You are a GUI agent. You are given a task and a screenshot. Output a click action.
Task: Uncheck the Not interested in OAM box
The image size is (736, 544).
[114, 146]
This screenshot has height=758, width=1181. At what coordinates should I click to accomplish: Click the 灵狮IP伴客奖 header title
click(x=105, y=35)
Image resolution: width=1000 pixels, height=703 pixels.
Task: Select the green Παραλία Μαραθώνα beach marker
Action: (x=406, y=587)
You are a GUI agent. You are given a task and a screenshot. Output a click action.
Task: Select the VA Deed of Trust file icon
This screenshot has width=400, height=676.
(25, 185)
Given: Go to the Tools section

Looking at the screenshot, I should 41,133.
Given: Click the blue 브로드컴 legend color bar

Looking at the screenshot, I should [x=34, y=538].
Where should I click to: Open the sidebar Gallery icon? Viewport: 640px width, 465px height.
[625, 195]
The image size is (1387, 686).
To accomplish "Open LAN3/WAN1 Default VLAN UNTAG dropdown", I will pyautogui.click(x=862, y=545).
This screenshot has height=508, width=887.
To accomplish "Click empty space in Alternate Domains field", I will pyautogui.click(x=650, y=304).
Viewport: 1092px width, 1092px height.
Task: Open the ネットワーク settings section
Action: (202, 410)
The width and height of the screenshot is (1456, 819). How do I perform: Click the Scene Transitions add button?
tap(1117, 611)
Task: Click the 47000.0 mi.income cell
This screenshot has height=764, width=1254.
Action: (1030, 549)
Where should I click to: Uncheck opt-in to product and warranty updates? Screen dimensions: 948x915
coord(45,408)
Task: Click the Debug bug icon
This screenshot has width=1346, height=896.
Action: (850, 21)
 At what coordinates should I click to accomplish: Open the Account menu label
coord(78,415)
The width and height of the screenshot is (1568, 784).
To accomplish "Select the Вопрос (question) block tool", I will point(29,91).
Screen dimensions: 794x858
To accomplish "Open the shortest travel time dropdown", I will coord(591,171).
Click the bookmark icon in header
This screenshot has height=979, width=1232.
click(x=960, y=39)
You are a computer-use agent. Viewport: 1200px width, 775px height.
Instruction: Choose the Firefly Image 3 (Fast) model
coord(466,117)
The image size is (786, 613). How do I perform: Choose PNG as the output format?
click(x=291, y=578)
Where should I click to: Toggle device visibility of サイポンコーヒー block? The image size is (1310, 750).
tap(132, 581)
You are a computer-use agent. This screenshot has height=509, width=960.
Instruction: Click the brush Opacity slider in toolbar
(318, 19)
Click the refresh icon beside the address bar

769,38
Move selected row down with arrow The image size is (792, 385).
==================================================
INSTRUCTIONS FOR THE TASK | Output the lines above as a JSON list of strings, one string per line, leaving out blank lines.

THE RESULT |
[
  "You are a GUI agent. You are given a task and a screenshot. Output a click action.",
  "Task: Uncheck the Not interested in OAM box",
  "The image size is (736, 544).",
  "[114, 146]",
  "This screenshot has height=758, width=1181. At what coordinates should I click to accomplish: Click the 灵狮IP伴客奖 header title",
  "click(x=105, y=35)",
  "Image resolution: width=1000 pixels, height=703 pixels.",
  "Task: Select the green Παραλία Μαραθώνα beach marker",
  "Action: (x=406, y=587)",
  "You are a GUI agent. You are given a task and a screenshot. Output a click action.",
  "Task: Select the VA Deed of Trust file icon",
  "This screenshot has width=400, height=676.",
  "(25, 185)",
  "Given: Go to the Tools section",
  "Looking at the screenshot, I should 41,133.",
  "Given: Click the blue 브로드컴 legend color bar",
  "Looking at the screenshot, I should [x=34, y=538].",
  "Where should I click to: Open the sidebar Gallery icon? Viewport: 640px width, 465px height.",
  "[625, 195]",
  "The image size is (1387, 686).",
  "To accomplish \"Open LAN3/WAN1 Default VLAN UNTAG dropdown\", I will pyautogui.click(x=862, y=545).",
  "This screenshot has height=508, width=887.",
  "To accomplish \"Click empty space in Alternate Domains field\", I will pyautogui.click(x=650, y=304).",
  "Viewport: 1092px width, 1092px height.",
  "Task: Open the ネットワーク settings section",
  "Action: (202, 410)",
  "The width and height of the screenshot is (1456, 819). How do I perform: Click the Scene Transitions add button?",
  "tap(1117, 611)",
  "Task: Click the 47000.0 mi.income cell",
  "This screenshot has height=764, width=1254.",
  "Action: (1030, 549)",
  "Where should I click to: Uncheck opt-in to product and warranty updates? Screen dimensions: 948x915",
  "coord(45,408)",
  "Task: Click the Debug bug icon",
  "This screenshot has width=1346, height=896.",
  "Action: (850, 21)",
  " At what coordinates should I click to accomplish: Open the Account menu label",
  "coord(78,415)",
  "The width and height of the screenshot is (1568, 784).",
  "To accomplish \"Select the Вопрос (question) block tool\", I will point(29,91).",
  "Screen dimensions: 794x858",
  "To accomplish \"Open the shortest travel time dropdown\", I will coord(591,171).",
  "Click the bookmark icon in header",
  "This screenshot has height=979, width=1232.",
  "click(x=960, y=39)",
  "You are a computer-use agent. Viewport: 1200px width, 775px height.",
  "Instruction: Choose the Firefly Image 3 (Fast) model",
  "coord(466,117)",
  "The image size is (786, 613). How do I perform: Choose PNG as the output format?",
  "click(x=291, y=578)",
  "Where should I click to: Toggle device visibility of サイポンコーヒー block? The image size is (1310, 750).",
  "tap(132, 581)",
  "You are a computer-use agent. This screenshot has height=509, width=960.",
  "Instruction: Click the brush Opacity slider in toolbar",
  "(318, 19)",
  "Click the refresh icon beside the address bar",
  "769,38",
  "Move selected row down with arrow The image size is (792, 385)."
]